Required tasks:
- 1) Translate this sentence from the passage about Sanskrit into Spanish: "Inhabitants of all castes learn Sanskrit starting in childhood and converse in the language."
- 2) Carry on the passage about Sanskrit, picking up right after its final sentence.

(Given passage Opens)

In non-Indian languages

   Due to common cultural, ethnic and linguistic traditions, Sanskrit
   words are found in Sinhalese, Nepali, Sindhi and other languages of the
   Indian subcontinent.

   Sanskrit words are also found in many other present-day non-Indian
   languages. For instance, the Thai language contains many loan words
   from Sanskrit. For example, in Thai, the Rāvana - the emperor of Sri
   Lanka is called 'Thoskonth' which is a derivation of his Sanskrit name
   'Dashakanth' ("of ten necks"). The influence extends as far as the
   Philippines, e.g., Tagalog 'gurò' from 'Guru', or 'teacher', with the
   Hindu seafarers who traded there. Many Sanskrit words are also found in
   modern day Malay 9 10% of the words are Sanskrit), Old Javanese
   language (close to 50%) and Vietnamese.

Attempts at revival

   Of late, there have been attempts to revive the speaking of this
   ancient tongue, so that the vast literature available in Sanskrit can
   be made easily available to everyone. The CBSE (Central Board of
   Secondary Education) in India has made Sanskrit a third language
   (though it is an option for the school to adopt it or not, the other
   choice being the state's own official language) in the schools it
   governs. In such schools, learning Sanskrit is an option for grades 5
   to 8 (Classes V to VIII). This is true of most schools, including but
   not limited to Christian missionary schools, affiliated to the ICSE
   board too, especially in those states where the official language is
   Hindi. An option between Sanskrit and Hindi (or many other local
   languages) as a second language exists for grades 9 and 10. Many
   organizations like the Samskrta Bharati are conducting Speak Sanskrit
   workshops to popularize the language. About four million people are
   claimed to have acquired the ability to speak Sanskrit fluently.

   Sanskrit is spoken natively by the population in Mattur village in
   central Karnataka. Inhabitants of all castes learn Sanskrit starting in
   childhood and converse in the language. Even the local Muslims speak
   and converse in Sanskrit. Historically, the village was given by king
   Krishnadevaraya of the Vijayanagara Empire to Vedic scholars and their
   families. People in his kingdom spoke Kannada and Tuluva.

(Given passage Closes)
(Recorded information Opens)

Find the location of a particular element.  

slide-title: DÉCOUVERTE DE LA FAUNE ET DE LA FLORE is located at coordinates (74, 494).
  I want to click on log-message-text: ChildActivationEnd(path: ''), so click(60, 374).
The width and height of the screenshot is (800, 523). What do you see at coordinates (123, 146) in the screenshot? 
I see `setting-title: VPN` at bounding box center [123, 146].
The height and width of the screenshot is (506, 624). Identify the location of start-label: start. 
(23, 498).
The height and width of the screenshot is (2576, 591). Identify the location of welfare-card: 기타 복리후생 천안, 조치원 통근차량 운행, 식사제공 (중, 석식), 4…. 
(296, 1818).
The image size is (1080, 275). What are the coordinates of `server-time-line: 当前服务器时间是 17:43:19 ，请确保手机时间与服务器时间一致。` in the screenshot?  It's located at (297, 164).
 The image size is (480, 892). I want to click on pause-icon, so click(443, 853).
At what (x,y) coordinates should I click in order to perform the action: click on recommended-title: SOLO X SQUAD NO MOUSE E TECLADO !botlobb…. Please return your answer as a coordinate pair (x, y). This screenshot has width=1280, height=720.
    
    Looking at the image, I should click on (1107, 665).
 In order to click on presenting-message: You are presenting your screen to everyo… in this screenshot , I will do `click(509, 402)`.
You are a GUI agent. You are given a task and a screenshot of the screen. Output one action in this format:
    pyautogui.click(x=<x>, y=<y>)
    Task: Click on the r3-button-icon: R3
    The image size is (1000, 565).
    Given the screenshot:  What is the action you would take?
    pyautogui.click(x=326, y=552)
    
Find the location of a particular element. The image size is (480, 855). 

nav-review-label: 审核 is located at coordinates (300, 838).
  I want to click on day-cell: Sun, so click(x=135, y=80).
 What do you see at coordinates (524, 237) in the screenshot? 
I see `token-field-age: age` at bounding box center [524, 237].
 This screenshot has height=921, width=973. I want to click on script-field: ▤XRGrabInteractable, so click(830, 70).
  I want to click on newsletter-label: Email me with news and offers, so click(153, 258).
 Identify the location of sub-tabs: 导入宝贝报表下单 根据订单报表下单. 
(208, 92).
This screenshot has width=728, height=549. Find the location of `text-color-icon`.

(Recorded information Closes)

Answers given:
- 1) Los habitantes de todas las castas aprenden sánscrito desde la infancia y conversan en esa lengua.

- 2)
   Several organizations across India are putting in efforts to revive the
   language and to preserve oral transmission of the Vedas. Shri
   Vedabharathi is one such organization based out of Hyderabad, Andhra
   Pradesh that has been digitizing the Vedas through voice recording the
   recitations of Vedic Pandits.

   In recent years, there has been an interest with using Sanskrit in
   computer programming. Because of its syntax, it was believed to be
   ideal for computer translation.

Interactions with Sino-Tibetan languages

   Sanskrit and related languages have also influenced their
   Sino-Tibetan-speaking neighbors to the north through the spread of
   Buddhist texts in translation. Buddhism was spread to China by
   Mahayanist missionaries mostly through translations of Buddhist Hybrid
   Sanskrit and Classical Sanskrit texts, and many terms were
   transliterated directly and added to the Chinese vocabulary. (Although
   Buddhist Hybrid Sanskrit is not Sanskrit, properly speaking, its
   vocabulary is substantially the same, both because of genetic
   relationship, and because of conscious imitation on the part of
   composers. Buddhist texts composed in Sanskrit proper were primarily
   found in philosophical schools like the Madhyamaka.)

Sanskrit's usage in modern times

   All of India's scientific discoveries and developments are named in
   Sanskrit, as a counterpart of the practice of naming scientific
   developments in Latin or Greek followed in the west. The Indian guided
   missile program that was commenced in 1983 by DRDO has named the five
   missiles (ballistic and others) that it has developed as Prithvi, Agni,
   Akash, Nag and Trishul. India's first modern fighter aircraft is named
   Tejas. The Indian Space Research Organization ISRO has named all of its
   propulsion rockets after mythological characters found in Sanskrit
   literature.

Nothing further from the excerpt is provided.